EXERCISE:
Please list every line below that contains the word "perform".

[START RECORDS SUPPLIED]

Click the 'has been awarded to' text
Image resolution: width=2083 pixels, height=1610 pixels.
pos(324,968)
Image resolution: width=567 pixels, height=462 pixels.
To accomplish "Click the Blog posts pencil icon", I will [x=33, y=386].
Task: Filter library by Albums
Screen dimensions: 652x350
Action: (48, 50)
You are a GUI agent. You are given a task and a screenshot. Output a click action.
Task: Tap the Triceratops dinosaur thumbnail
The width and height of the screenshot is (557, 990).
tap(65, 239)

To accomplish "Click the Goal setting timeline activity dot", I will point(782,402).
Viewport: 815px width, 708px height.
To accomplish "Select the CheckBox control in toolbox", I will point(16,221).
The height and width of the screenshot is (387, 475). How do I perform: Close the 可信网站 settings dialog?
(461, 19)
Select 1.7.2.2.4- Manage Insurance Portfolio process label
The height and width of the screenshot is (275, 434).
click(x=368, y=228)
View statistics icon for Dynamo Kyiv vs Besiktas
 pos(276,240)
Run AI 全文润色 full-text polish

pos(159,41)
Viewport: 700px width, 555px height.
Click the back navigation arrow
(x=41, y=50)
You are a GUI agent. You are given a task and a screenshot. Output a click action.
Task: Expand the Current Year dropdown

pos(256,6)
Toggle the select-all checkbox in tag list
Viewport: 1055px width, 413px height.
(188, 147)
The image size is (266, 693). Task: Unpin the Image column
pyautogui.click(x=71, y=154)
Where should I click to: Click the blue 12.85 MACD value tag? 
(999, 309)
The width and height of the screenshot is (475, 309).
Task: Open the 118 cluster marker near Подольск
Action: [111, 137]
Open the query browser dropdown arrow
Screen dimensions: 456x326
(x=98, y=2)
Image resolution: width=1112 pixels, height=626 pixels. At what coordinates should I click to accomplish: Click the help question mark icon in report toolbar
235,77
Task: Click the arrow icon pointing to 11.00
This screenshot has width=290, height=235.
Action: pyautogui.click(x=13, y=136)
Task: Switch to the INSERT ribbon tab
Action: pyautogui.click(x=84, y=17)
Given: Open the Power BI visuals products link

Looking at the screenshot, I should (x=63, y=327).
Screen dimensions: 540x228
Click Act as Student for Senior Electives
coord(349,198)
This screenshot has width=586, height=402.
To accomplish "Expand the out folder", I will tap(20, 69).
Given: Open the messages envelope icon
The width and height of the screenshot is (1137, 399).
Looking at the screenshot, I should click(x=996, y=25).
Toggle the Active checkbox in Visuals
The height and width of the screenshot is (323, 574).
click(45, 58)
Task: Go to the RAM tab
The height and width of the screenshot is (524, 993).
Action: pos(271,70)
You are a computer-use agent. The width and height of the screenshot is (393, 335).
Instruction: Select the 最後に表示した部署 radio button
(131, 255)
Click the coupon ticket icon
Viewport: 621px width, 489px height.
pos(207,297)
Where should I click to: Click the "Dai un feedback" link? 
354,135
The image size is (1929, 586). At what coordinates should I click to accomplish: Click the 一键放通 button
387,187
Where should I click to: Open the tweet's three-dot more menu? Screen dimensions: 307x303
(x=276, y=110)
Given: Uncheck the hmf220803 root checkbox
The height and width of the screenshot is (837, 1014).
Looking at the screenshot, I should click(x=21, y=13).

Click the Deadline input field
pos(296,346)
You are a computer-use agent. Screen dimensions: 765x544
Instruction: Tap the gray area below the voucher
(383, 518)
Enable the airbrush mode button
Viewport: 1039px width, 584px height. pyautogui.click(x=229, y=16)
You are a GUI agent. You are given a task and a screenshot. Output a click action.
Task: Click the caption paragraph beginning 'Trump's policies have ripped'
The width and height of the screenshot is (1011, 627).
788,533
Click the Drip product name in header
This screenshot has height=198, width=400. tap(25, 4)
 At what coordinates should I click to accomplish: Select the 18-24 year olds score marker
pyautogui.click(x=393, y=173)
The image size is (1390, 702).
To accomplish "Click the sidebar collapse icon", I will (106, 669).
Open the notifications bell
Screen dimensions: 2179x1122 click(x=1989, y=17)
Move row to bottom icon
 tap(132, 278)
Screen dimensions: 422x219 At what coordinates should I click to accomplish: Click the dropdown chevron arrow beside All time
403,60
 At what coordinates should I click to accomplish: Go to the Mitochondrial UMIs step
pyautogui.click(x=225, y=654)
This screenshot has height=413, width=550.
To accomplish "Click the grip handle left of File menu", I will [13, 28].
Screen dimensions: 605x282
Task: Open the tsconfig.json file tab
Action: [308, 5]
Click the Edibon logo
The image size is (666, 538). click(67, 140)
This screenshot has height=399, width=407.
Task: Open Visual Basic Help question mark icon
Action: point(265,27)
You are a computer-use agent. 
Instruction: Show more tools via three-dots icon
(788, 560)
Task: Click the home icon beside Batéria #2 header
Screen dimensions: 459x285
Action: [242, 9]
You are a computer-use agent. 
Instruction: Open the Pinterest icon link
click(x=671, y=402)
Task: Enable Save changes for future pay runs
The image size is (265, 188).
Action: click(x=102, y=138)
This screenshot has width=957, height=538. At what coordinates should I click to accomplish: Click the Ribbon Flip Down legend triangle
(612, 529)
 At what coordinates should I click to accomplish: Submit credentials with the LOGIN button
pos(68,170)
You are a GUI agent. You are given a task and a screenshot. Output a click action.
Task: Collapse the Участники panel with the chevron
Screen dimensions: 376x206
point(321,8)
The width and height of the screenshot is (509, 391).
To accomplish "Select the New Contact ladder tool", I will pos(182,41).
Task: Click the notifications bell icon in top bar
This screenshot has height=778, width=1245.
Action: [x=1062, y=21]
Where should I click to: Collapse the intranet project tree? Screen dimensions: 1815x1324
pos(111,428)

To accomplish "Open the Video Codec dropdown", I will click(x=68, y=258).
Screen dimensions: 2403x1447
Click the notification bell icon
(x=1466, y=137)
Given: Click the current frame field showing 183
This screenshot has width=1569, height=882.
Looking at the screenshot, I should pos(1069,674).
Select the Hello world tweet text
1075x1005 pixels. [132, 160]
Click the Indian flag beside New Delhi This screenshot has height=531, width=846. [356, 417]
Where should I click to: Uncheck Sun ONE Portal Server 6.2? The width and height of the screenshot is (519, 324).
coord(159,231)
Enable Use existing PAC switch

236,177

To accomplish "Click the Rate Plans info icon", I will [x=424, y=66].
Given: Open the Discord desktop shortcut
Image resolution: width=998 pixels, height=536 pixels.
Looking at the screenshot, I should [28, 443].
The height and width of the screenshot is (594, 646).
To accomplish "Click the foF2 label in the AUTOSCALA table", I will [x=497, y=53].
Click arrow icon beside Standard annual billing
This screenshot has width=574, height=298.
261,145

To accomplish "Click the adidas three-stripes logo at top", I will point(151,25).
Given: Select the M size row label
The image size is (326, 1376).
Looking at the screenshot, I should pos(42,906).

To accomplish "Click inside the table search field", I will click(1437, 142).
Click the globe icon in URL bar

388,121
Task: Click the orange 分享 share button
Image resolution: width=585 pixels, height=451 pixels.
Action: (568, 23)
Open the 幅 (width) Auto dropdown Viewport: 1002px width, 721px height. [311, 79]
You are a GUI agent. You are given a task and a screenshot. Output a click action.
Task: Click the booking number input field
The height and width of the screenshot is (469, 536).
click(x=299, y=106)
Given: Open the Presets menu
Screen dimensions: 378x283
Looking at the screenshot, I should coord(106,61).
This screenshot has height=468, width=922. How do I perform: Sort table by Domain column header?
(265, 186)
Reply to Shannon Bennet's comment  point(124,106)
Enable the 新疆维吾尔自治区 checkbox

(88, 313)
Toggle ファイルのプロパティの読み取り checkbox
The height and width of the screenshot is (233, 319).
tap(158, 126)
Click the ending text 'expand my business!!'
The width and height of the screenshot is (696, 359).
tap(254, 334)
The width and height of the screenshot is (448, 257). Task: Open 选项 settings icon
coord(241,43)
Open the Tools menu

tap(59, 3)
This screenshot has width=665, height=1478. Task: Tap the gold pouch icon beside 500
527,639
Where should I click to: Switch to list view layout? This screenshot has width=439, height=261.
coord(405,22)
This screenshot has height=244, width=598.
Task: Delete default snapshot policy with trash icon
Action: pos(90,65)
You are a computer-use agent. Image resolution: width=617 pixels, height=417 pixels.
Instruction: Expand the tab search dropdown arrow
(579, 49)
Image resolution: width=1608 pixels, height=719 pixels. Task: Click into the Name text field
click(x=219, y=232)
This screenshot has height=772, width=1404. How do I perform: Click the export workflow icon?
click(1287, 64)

[END RECORDS SUPPLIED]

EXPECTED OUTPUT:
The height and width of the screenshot is (387, 475). How do I perform: Close the 可信网站 settings dialog?
This screenshot has height=468, width=922. How do I perform: Sort table by Domain column header?
This screenshot has height=772, width=1404. How do I perform: Click the export workflow icon?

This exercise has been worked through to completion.